SUPPLIED DATA
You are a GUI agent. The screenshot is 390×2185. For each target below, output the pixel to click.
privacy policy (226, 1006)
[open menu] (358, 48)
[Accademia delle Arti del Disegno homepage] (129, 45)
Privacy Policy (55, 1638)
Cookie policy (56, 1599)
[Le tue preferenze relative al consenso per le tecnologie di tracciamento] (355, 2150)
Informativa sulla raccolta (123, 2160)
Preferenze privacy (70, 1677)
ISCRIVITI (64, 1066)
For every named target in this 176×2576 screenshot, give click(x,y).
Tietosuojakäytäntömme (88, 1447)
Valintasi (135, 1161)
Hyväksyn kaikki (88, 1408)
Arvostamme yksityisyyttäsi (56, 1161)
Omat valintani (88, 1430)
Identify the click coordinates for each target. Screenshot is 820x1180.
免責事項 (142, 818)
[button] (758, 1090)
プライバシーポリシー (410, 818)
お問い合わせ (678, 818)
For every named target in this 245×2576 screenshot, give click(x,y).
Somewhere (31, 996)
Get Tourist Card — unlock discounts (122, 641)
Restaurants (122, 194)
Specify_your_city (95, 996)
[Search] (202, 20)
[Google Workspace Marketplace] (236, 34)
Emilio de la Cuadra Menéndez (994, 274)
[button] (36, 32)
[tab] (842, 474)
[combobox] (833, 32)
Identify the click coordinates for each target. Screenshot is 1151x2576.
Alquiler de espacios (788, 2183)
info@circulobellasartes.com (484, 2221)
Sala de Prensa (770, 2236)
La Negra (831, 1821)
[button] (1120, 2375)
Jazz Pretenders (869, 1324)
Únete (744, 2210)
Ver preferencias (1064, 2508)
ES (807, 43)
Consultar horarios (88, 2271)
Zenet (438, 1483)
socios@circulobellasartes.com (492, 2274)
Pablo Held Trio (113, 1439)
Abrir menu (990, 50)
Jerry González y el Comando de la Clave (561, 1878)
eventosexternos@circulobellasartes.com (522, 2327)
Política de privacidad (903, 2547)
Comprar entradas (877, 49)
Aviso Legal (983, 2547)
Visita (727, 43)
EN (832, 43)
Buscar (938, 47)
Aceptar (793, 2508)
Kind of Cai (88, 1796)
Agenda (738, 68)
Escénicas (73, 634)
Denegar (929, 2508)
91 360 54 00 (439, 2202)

EXERCISE
Word for word, restate each of the records above.

OUTPUT OF THE TASK
You are a GUI agent. The screenshot is 390×2185. For each target below, output the pixel to click.
privacy policy (226, 1006)
[open menu] (358, 48)
[Accademia delle Arti del Disegno homepage] (129, 45)
Privacy Policy (55, 1638)
Cookie policy (56, 1599)
[Le tue preferenze relative al consenso per le tecnologie di tracciamento] (355, 2150)
Informativa sulla raccolta (123, 2160)
Preferenze privacy (70, 1677)
ISCRIVITI (64, 1066)
For every named target in this 176×2576 screenshot, give click(x,y).
Tietosuojakäytäntömme (88, 1447)
Valintasi (135, 1161)
Hyväksyn kaikki (88, 1408)
Arvostamme yksityisyyttäsi (56, 1161)
Omat valintani (88, 1430)
Identify the click coordinates for each target. Screenshot is 820x1180.
免責事項 (142, 818)
[button] (758, 1090)
プライバシーポリシー (410, 818)
お問い合わせ (678, 818)
For every named target in this 245×2576 screenshot, give click(x,y).
Somewhere (31, 996)
Get Tourist Card — unlock discounts (122, 641)
Restaurants (122, 194)
Specify_your_city (95, 996)
[Search] (202, 20)
[Google Workspace Marketplace] (236, 34)
Emilio de la Cuadra Menéndez (994, 274)
[button] (36, 32)
[tab] (842, 474)
[combobox] (833, 32)
Identify the click coordinates for each target. Screenshot is 1151x2576.
Alquiler de espacios (788, 2183)
info@circulobellasartes.com (484, 2221)
Sala de Prensa (770, 2236)
La Negra (831, 1821)
[button] (1120, 2375)
Jazz Pretenders (869, 1324)
Únete (744, 2210)
Ver preferencias (1064, 2508)
ES (807, 43)
Consultar horarios (88, 2271)
Zenet (438, 1483)
socios@circulobellasartes.com (492, 2274)
Pablo Held Trio (113, 1439)
Abrir menu (990, 50)
Jerry González y el Comando de la Clave (561, 1878)
eventosexternos@circulobellasartes.com (522, 2327)
Política de privacidad (903, 2547)
Comprar entradas (877, 49)
Aviso Legal (983, 2547)
Visita (727, 43)
EN (832, 43)
Buscar (938, 47)
Aceptar (793, 2508)
Kind of Cai (88, 1796)
Agenda (738, 68)
Escénicas (73, 634)
Denegar (929, 2508)
91 360 54 00 (439, 2202)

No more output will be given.